Ang Lee To Direct Adaptation Of Elliot Tiber's Taking Woodstock

Ang Lee will next direct an adaptation of writer Elliot Tiber's memior, Taking Woodstock: A True Story of a Riot, a Concert, and a Life for Focus Features, with the company's co-president and longtime Lee collaborator, James Schamus, on board to write and produce. Like the book, Woodstock will not be the main focus of the adaptation; instead it will tell the tale of Tiber's involvement in organizing the 1969 concert, his stay at his parents' eccentric Catskills motel, encounters with personalities like Truman Capote and Mark Rothko and his struggles with being a closeted homosexual during that mythical Age of Aquarius.

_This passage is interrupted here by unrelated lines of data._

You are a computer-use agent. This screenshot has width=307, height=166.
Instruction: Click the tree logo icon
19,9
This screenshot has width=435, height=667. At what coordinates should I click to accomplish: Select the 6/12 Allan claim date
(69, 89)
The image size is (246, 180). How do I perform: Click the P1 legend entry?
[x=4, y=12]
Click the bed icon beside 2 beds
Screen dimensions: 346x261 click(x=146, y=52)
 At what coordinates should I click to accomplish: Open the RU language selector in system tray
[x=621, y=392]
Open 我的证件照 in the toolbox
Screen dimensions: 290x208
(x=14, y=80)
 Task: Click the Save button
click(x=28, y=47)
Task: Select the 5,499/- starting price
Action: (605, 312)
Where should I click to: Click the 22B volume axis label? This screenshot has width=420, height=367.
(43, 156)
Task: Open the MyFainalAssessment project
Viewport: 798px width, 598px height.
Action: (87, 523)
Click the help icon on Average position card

The movie is described by Variety as a comedy, with a relatively low budget of $5-10 million. Information regarding the use of '60s-centric music in the film is unavailable at this time. If you're too young to know what Woodstock was, stay up late and search for that never-ending psychedelic CDs infomercial with Peter Fonda. Production is scheduled to go ahead before year's end. Lee is also attached to direct the break-up dramedy A Little Game, but Woodstock will apparently go first. Jann Wenner and the other baby boomers at Rolling Stone can't sit still imagining the possibilities right now.

Discuss: Was Woodstock the most important event in human history? Did anyone else participate in the riots at Woodstock '99? It was my first and only experience stealing water.